8

296 50 1
                                    

"Sekarang terserah kamu mau marah terus sama Ayah sampai kapan, tapi tolong bersikap baik ke Janu." kata June. "Jadi kakak yang baik buat Janu."

Alis Jauhar terangkat. "Kenapa? supaya aku tetep dianggap anak sama ayah?"

June menghela napas panjang sebagai reslon. "Jauhar, Ayah tahu kamu marah tapi jangan tunjukkan kemarahan kamu pada Janu," pria itu memegang pundak anaknya. "Tolong kamu pikirin perasaan Janu," lanjutnya.

Ia menatap Ayahnya lurus-lurus. "Apa Ayah pernah pikirin perasaanku juga?"

"Ayah minta maaf," kata June seraya memeluk tubuh Jauhar namun ditepis olehnya.

"It's too late to say sorry, Jauhar udah gak percaya ucapan Ayah." ucapnya sembari berjalan menuju kamarnya kemudian disusul oleh Janu.

"Bang..." Janu berdeham terlebih dahulu. "Aku bakal pergi sesuai keinginan abang, tapi gak sekarang."

Jauhar menolehkan kepalanya. Ia tersenyum sinis seraya memandang ke arah Janu, lalu mendesah berat. "Terserah, gue gak peduli."

Keesokan harinya, Janu sepertinya belum terbiasa dengan kehidupan di sekolah barunya. Seperti biasa saat jam istirahat ia hanya duduk di dalam kelas saat yang lain melakukan aktifitas lain setelah suntuk belajar.

"Lo semalem begadang, ya? Keliatannya suntuk gitu," komentar Jihan pada Janu. Lelaki itu hanya melirik Jihan yang sudah duduk di bangku sebelahnya.

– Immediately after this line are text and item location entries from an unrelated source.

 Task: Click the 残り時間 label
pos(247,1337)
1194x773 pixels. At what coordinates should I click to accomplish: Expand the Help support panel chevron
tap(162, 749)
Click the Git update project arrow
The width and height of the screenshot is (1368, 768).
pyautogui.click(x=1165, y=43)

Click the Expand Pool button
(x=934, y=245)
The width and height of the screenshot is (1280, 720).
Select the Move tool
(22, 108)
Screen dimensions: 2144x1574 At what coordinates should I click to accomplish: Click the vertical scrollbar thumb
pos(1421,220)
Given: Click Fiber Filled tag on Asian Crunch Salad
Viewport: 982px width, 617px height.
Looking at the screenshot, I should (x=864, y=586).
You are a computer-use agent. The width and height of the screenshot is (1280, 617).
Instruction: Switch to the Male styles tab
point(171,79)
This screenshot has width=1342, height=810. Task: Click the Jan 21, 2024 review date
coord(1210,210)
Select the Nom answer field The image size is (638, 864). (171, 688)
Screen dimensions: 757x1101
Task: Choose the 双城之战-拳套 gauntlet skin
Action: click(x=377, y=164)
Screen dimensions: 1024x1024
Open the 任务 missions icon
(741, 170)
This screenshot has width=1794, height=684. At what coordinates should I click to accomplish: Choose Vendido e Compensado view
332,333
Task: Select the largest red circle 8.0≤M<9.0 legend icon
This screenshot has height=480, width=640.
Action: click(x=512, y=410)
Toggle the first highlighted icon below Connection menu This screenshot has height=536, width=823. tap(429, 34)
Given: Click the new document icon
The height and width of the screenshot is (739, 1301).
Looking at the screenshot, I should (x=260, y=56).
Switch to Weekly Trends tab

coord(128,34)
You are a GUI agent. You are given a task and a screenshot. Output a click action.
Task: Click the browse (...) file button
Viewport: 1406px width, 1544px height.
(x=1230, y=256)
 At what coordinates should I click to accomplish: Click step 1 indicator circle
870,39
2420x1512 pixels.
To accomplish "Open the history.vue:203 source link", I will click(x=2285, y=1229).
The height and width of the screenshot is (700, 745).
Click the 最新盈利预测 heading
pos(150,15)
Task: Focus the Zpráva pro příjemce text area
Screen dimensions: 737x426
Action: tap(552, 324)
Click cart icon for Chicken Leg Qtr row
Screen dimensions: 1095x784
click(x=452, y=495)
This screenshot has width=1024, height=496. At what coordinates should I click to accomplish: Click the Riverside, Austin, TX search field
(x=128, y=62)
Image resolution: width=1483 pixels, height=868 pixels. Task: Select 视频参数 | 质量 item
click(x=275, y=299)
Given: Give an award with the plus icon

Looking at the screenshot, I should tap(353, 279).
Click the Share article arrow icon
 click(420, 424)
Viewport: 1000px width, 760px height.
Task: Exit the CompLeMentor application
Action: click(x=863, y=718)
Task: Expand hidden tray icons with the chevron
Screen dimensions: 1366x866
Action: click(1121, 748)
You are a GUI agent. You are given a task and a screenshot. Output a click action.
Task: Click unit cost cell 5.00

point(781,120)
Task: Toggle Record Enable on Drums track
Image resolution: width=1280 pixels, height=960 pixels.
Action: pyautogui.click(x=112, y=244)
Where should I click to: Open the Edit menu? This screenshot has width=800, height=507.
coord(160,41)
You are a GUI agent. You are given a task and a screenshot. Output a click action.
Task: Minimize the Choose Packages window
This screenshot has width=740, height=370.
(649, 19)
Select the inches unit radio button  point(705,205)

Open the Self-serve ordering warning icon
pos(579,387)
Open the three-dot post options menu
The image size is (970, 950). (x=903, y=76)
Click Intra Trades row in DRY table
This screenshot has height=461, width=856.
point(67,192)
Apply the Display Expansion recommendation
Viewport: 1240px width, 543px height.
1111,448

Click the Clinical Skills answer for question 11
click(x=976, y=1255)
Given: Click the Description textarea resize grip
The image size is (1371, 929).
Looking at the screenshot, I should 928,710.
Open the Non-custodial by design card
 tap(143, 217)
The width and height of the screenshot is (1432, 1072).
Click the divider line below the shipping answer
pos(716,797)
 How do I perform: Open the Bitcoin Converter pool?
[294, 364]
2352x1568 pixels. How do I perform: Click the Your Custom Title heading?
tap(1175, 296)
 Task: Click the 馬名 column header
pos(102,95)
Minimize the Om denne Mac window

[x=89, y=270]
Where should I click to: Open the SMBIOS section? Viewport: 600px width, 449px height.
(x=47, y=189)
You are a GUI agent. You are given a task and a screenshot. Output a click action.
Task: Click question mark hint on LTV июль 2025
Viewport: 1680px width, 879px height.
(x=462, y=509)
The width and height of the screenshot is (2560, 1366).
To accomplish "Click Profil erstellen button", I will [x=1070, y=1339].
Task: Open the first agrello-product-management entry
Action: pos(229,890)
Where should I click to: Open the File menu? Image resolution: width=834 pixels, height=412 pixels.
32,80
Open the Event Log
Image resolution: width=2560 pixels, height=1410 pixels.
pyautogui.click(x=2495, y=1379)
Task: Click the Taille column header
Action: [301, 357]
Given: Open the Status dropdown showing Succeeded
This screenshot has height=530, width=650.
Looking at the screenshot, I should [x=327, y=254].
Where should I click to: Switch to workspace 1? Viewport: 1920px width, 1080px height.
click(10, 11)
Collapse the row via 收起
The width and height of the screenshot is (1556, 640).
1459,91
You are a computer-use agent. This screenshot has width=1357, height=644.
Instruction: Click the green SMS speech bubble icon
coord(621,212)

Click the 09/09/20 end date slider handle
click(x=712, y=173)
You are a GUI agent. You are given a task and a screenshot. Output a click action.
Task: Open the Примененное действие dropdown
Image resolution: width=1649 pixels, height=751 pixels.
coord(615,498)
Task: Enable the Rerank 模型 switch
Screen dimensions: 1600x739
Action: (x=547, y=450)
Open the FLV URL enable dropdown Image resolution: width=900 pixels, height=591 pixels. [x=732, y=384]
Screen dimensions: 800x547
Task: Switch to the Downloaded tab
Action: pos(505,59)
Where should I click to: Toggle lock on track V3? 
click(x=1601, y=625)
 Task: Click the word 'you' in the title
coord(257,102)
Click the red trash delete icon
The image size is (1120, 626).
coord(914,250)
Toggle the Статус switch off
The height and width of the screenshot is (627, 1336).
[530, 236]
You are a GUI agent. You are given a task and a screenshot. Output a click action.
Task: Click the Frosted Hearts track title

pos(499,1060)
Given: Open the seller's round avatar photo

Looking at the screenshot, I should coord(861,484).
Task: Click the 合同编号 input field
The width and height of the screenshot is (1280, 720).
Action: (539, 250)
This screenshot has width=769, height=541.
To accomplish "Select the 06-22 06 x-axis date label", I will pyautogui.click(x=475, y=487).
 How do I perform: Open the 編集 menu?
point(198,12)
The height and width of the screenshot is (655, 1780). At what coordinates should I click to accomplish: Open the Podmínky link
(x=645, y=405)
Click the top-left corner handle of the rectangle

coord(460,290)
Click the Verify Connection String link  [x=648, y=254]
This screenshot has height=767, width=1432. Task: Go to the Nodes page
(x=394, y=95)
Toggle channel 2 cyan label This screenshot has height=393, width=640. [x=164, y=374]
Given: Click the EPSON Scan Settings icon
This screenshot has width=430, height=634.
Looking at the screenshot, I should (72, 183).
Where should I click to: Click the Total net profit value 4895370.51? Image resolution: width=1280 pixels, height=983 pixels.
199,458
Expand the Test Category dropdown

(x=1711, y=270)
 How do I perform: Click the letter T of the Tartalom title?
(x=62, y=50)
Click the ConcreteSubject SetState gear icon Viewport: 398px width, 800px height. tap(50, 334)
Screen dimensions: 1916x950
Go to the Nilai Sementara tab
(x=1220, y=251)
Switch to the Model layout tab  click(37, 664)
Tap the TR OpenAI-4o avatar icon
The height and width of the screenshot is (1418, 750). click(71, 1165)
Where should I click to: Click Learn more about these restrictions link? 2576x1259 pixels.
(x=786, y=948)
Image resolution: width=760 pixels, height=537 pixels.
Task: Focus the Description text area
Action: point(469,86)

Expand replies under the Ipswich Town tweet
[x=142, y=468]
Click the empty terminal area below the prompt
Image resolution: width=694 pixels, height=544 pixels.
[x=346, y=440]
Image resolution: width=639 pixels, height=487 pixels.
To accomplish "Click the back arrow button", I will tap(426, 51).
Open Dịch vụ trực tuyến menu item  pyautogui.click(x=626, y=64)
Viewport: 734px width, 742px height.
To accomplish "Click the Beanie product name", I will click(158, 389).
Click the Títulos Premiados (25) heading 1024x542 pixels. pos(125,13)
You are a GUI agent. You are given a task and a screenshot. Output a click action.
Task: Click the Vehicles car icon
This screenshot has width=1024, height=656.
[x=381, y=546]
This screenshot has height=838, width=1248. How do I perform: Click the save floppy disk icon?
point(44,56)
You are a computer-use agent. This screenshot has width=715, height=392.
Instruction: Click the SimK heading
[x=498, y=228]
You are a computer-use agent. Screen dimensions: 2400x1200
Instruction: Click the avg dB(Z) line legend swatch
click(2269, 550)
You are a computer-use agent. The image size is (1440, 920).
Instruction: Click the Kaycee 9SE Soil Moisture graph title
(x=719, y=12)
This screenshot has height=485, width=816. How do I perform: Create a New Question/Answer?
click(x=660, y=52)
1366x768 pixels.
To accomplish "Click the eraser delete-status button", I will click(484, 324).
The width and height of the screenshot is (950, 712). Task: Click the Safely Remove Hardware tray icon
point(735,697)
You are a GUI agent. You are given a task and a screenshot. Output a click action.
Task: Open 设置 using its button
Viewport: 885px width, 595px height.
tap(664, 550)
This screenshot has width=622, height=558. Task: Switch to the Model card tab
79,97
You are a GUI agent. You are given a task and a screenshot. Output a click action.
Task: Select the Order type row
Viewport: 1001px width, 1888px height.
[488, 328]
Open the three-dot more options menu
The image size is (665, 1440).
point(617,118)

Jihan mendesah panjang karena merasa diabaikan. "Lo mau tahu rahasia gak? hari ini gue ambil jatah bekal makan siang adik gue, ayo makan bareng."

Gadis memberikan kotak makan siang pada Janu. Tadinya Janu ingin menolak, namun ia pikir hal itu akan sangat tidak sopan dan membuat hubungan dengan teman barunya itu canggung.

"Jihan," panggil Janu, gadis itu menoleh ke samping dan tersenyum sebagai respons.

Janu menundukkan kepalanya setelah melihat tatapan bertanya gadis itu. "Uh, lo mau tahu rahasia gue?"

"Gue bukan adik kandung bang Jauhar, singkatnya gue itu anak yang gak diinginkan.." sambung Janu.

Meskipun ia merasa bingung, anak perempuan itu mencoba untuk bersikap biasa saja dan menyembunyikan keterkejutannya dengan fakta yang diucapkan Janu.

Respon Jihan tidak sesuai dugaan Janu, ia pikir gadis akan membelalakan mata dan menatapnya aneh bahkan jijik. Namun, Jihan malah memberikan senyuman sembari memegang bahu Janu dan berkata,

"Gue temenan sama lo gak mandang siapa ortu lo, siapa kakak lo. Dan kalau lo pikir, lo anak yang gak diinginkan.. lo salah. Gak mungkin lo ada disini kalau emang lo gak diinginkan."

Janu mendengarkan omongan Jihan baik-baik dan berupaya meyakinkan dirinya bahwa tak perlu ada penyesalan dalam hidupnya. Toh, bukan dia sendiri yang menginginkan kehidupan seperti ini.